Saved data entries

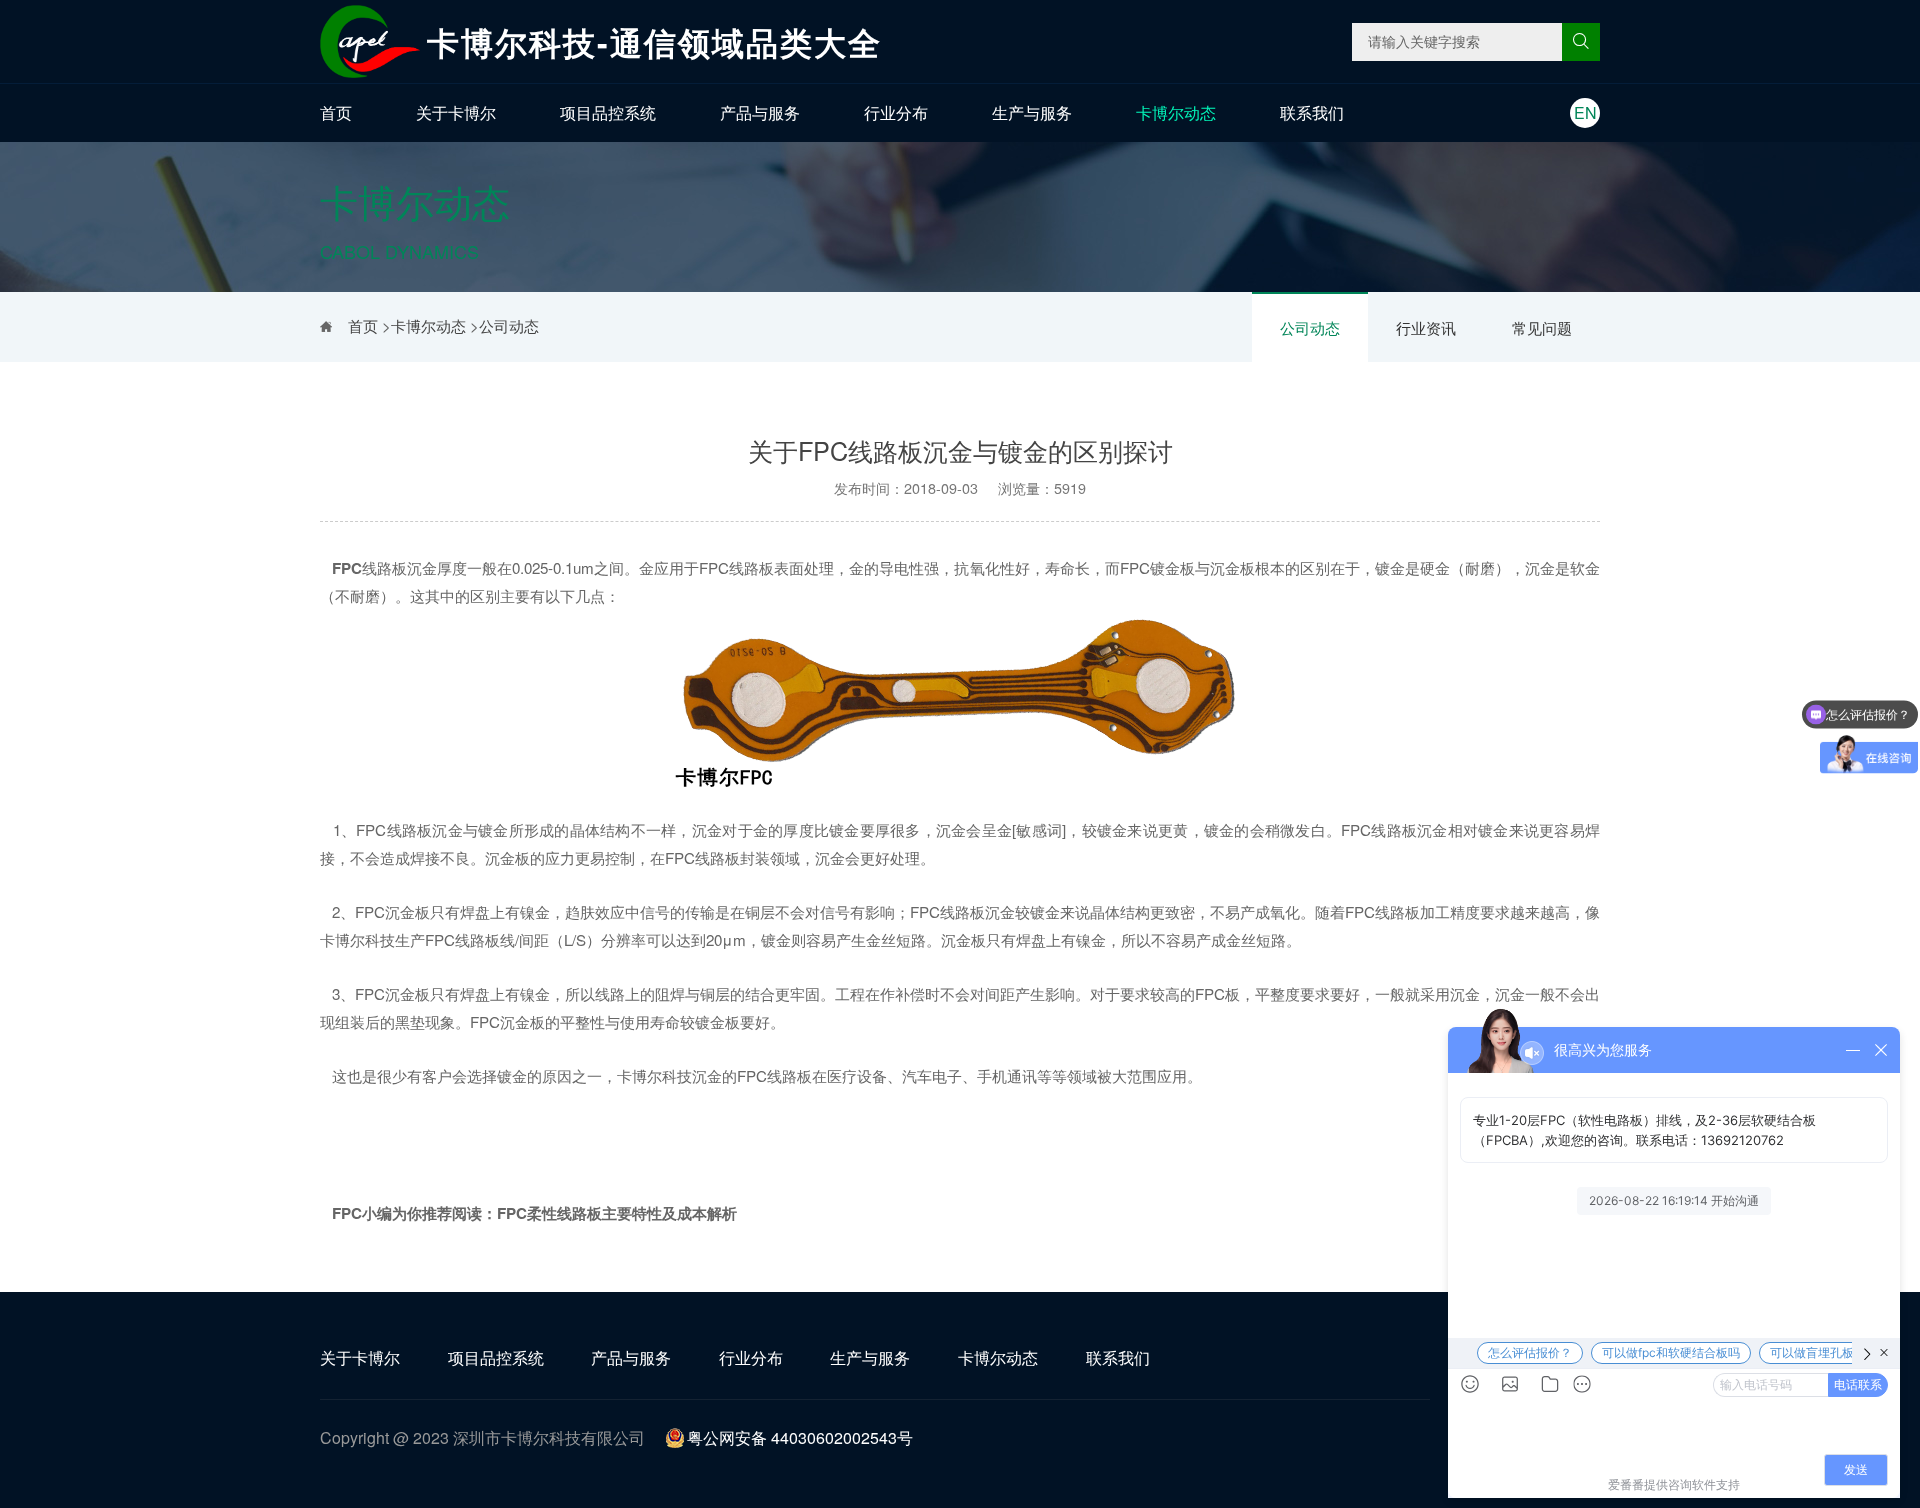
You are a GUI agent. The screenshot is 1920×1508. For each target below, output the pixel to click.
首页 (336, 112)
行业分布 (896, 112)
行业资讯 (1426, 327)
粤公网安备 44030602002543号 (800, 1437)
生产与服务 (1032, 112)
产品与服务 (760, 112)
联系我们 (1312, 112)
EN (1585, 112)
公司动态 (1310, 327)
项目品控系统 (608, 112)
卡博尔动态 (1176, 112)
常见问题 (1542, 327)
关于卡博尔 (456, 112)
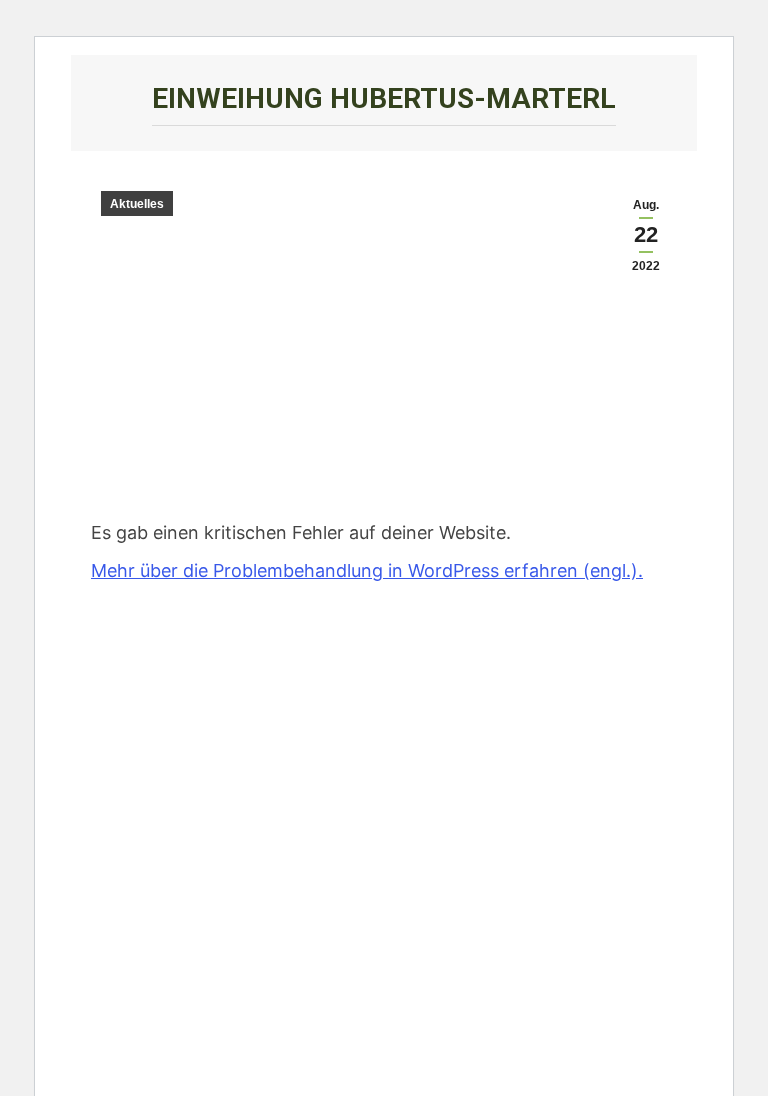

What you will do :: Drop the pictures, then write out only the lines running from the one containing "首页 (336, 112)" through the last line above, both included, exactly.

Output of the task ::
首页 (336, 112)
行业分布 (896, 112)
行业资讯 (1426, 327)
粤公网安备 44030602002543号 (800, 1437)
生产与服务 (1032, 112)
产品与服务 (760, 112)
联系我们 (1312, 112)
EN (1585, 112)
公司动态 (1310, 327)
项目品控系统 (608, 112)
卡博尔动态 (1176, 112)
常见问题 (1542, 327)
关于卡博尔 (456, 112)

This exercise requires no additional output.